* **Task requirements**: Copy out, from the data below, each line in which the word "Apply" occurs.

* **Task material**:
........
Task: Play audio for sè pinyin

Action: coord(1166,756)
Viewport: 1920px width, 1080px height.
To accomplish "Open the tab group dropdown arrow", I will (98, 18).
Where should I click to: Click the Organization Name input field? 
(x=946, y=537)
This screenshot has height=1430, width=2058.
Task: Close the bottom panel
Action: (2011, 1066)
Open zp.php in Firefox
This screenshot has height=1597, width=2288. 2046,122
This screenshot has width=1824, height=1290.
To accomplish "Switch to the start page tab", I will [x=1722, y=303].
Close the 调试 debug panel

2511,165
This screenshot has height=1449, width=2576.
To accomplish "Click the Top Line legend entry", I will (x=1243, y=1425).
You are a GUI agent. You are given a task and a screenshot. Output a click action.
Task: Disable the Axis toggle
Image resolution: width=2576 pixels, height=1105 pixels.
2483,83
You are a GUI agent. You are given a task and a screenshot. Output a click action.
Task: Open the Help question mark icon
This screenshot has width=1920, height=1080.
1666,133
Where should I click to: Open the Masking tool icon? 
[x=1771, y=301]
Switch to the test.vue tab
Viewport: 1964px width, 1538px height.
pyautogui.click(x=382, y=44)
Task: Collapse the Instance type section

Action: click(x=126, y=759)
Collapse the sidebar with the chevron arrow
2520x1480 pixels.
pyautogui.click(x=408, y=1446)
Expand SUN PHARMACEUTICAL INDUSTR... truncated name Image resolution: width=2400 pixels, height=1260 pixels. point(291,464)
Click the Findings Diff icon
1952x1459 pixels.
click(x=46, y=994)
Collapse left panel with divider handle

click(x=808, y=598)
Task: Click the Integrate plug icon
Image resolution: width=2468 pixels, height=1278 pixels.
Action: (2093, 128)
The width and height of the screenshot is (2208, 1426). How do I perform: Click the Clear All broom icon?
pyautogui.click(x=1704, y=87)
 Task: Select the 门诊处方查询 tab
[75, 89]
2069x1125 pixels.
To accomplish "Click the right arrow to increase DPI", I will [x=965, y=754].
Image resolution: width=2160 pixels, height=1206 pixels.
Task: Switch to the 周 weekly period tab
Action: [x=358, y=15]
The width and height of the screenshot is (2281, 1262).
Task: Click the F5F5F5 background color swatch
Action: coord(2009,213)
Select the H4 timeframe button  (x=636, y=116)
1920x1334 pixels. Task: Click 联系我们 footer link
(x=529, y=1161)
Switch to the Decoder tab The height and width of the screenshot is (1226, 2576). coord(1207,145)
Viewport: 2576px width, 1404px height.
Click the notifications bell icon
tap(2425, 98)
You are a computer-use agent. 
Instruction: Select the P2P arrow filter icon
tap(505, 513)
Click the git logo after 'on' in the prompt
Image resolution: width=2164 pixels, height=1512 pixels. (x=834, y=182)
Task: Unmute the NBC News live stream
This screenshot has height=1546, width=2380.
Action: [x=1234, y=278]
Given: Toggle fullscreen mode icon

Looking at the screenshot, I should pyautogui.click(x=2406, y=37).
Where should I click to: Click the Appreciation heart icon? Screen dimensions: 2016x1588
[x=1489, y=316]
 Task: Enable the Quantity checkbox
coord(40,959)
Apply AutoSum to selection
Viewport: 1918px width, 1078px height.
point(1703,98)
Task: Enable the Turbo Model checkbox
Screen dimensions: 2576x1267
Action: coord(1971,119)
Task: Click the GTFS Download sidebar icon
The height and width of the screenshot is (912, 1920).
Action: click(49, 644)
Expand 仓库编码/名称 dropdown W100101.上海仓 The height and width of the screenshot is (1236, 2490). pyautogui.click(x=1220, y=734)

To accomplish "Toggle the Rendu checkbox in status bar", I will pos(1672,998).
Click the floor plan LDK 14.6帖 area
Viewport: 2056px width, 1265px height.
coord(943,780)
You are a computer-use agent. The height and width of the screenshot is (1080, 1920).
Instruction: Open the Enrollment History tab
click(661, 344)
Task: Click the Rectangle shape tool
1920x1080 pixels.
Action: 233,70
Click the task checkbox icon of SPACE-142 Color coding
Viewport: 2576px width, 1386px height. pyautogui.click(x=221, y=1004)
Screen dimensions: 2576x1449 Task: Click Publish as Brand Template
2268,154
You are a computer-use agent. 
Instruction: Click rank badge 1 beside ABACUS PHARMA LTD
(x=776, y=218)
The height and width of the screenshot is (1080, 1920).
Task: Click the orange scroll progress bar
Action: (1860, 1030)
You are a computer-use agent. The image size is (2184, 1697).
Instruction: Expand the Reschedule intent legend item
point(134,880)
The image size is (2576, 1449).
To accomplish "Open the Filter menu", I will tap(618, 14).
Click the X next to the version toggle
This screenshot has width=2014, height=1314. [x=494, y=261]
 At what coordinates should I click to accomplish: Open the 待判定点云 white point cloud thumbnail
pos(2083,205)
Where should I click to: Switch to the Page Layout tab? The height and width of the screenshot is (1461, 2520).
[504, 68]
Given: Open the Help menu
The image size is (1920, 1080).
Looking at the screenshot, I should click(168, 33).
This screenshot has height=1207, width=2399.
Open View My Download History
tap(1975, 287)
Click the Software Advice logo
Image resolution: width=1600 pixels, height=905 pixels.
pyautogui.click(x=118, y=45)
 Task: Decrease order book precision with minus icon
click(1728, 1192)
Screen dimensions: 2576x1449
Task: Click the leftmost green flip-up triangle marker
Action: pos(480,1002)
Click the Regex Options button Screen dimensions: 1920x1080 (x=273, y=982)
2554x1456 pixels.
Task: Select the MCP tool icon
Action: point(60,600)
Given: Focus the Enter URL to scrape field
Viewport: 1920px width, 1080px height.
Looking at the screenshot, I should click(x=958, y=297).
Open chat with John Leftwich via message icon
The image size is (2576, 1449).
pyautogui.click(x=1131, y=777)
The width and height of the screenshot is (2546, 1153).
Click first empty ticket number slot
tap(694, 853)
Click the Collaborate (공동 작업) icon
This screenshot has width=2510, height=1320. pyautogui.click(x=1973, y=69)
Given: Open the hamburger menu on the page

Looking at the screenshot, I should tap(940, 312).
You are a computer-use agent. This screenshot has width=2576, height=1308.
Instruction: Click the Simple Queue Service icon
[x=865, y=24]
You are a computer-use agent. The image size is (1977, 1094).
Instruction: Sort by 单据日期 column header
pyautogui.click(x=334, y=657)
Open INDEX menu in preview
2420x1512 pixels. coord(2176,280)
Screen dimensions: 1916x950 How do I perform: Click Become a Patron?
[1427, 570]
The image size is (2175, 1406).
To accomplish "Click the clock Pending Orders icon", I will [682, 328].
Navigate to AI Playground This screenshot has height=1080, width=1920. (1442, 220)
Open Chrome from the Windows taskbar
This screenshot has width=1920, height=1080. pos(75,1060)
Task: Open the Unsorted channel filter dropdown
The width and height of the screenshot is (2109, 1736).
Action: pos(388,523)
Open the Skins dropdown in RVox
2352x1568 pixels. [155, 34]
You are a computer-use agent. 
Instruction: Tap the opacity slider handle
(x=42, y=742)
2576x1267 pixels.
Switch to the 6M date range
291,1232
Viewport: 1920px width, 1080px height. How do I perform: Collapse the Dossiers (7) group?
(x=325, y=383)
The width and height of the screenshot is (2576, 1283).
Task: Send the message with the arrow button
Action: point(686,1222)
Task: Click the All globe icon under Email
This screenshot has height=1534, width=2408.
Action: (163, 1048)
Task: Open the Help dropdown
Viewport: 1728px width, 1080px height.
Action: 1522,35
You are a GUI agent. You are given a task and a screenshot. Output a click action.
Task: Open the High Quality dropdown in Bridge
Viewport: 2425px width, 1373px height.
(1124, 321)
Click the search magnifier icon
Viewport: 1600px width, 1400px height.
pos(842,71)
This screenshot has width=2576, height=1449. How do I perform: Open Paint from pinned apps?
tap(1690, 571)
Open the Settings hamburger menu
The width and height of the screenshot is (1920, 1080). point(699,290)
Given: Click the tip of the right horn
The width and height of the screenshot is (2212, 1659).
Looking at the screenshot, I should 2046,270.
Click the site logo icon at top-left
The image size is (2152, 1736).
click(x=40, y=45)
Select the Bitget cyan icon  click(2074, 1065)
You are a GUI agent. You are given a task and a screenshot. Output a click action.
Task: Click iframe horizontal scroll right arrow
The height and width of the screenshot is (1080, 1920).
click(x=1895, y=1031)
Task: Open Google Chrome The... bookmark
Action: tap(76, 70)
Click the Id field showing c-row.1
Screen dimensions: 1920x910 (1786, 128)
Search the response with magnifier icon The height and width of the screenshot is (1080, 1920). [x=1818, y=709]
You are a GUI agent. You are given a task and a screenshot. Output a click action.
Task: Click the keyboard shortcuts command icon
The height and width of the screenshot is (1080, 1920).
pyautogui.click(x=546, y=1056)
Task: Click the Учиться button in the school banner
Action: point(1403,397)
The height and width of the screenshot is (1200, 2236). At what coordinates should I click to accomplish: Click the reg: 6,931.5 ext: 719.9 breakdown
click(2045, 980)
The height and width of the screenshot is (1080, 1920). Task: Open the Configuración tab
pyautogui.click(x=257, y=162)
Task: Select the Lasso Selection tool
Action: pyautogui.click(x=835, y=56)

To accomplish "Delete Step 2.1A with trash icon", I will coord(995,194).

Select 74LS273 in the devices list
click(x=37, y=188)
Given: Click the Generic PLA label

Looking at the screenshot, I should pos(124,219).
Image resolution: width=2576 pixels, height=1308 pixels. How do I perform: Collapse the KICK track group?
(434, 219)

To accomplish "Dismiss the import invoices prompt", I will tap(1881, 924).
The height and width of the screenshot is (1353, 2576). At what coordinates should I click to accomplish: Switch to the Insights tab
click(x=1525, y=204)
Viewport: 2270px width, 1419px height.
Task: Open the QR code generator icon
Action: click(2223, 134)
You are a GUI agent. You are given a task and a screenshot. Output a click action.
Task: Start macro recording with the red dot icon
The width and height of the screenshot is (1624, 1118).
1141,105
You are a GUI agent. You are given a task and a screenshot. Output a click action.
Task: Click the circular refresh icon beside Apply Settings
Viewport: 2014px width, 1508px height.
........
* **Task output**:
Apply AutoSum to selection
Task: Click the circular refresh icon beside Apply Settings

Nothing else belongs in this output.